Chaque automne, elles tombent en masse. Les feuilles mortes recouvrent le sol et semblent offrir une ressource idéale pour protéger vos arbres fruitiers. Mais attention : mal utilisées, elles peuvent faire plus de mal que de bien.
Voici les 7 erreurs les plus fréquentes que vous pourriez commettre sans le savoir. Et surtout, comment les éviter pour ne pas mettre en péril vos récoltes.
1. Coller le paillis contre le tronc
Pailler, oui. Mais pas n’importe comment. Une erreur courante consiste à placer les feuilles en contact direct avec le tronc de vos fruitiers.
Pourquoi est-ce un problème ? Parce que cela maintient l’humidité contre l’écorce. Résultat : invasion de champignons, pourrissement du collet, et accueil confortable pour les parasites.
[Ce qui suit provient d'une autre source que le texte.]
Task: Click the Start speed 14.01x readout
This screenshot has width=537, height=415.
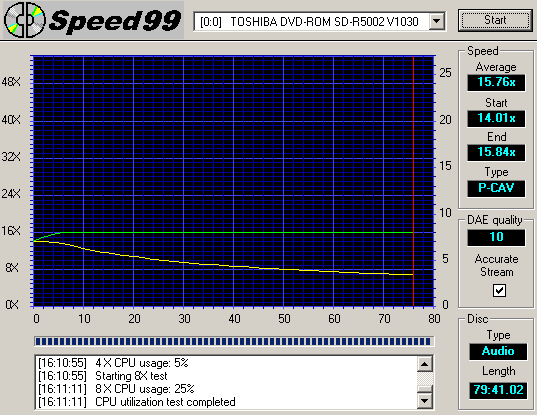Action: click(496, 118)
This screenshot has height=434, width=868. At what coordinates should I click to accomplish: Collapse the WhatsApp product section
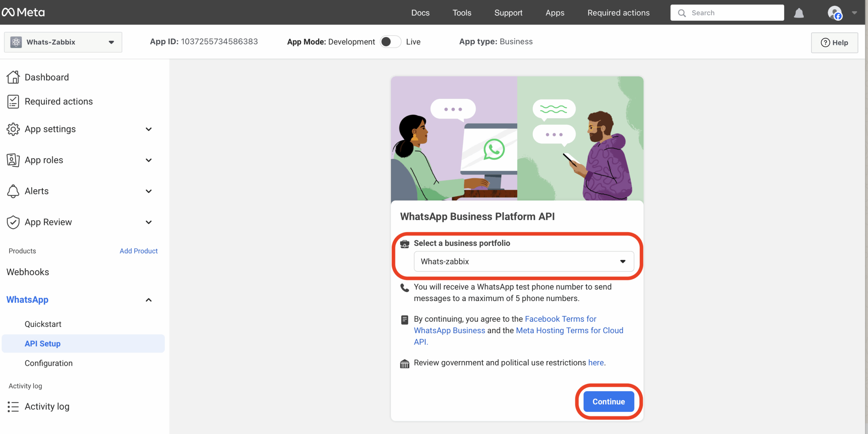pos(149,300)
Laissez toujours un espace dégagé de 5 à 10 cm autour du tronc. Cela permet à l’arbre de respirer et réduit les risques de maladies.
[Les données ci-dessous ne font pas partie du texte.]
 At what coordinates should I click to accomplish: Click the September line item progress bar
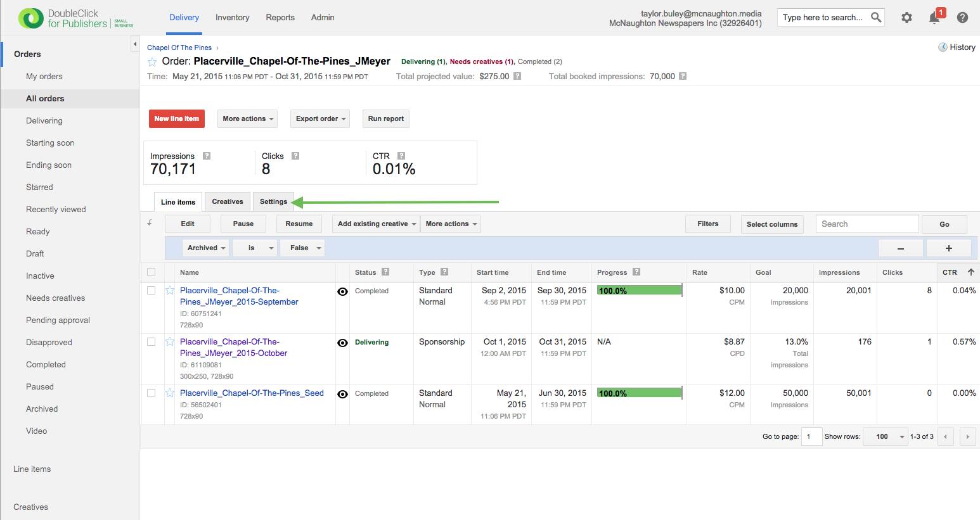click(639, 291)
2. Ne pas trier les feuilles mortes
Il peut être tentant de récupérer toutes les feuilles tombées au sol. Mais celles qui sont tachées, percées ou moisies peuvent contenir des spores de maladies comme la tavelure.
En paillant avec ces feuilles, vous ramenez les agents pathogènes directement au pied de vos arbres. Au printemps, ils se réactivent et contaminent l’ensemble du verger.
Un simple tri, dès le ramassage, suffit à prévenir ce cercle vicieux.
3. Utiliser uniquement des feuilles difficiles à décomposer
Les feuilles de platane, chêne ou noyer sont riches en tanins et très coriaces. Elles mettent plusieurs années à se décomposer.
Utilisées seules, elles bloquent l’aération du sol et empêchent la circulation de l’eau. Le sol s’asphyxie petit à petit.
Préférez un mélange avec des feuilles plus tendres (bouleau, tilleul, fruitiers). Et si possible, passez le tout au broyeur.
4. Pailler trop épais… ou pas assez
Un paillis trop dense crée une barrière imperméable. L’eau de pluie ruisselle sans atteindre les racines. La surface devient un abri parfait pour les limaces.
À l’inverse, une couche trop mince ne protège ni du gel, ni du dessèchement. Elle s’envole au premier coup de vent.
Voici les épaisseurs recommandées :
- Pendaison entre 8 et 15 cm en moyenne
- 6 à 8 cm pour les abricotiers et cerisiers
- 10 à 15 cm pour pommiers et poiriers
Ajustez selon l’essence de l’arbre, la texture des feuilles et votre climat local.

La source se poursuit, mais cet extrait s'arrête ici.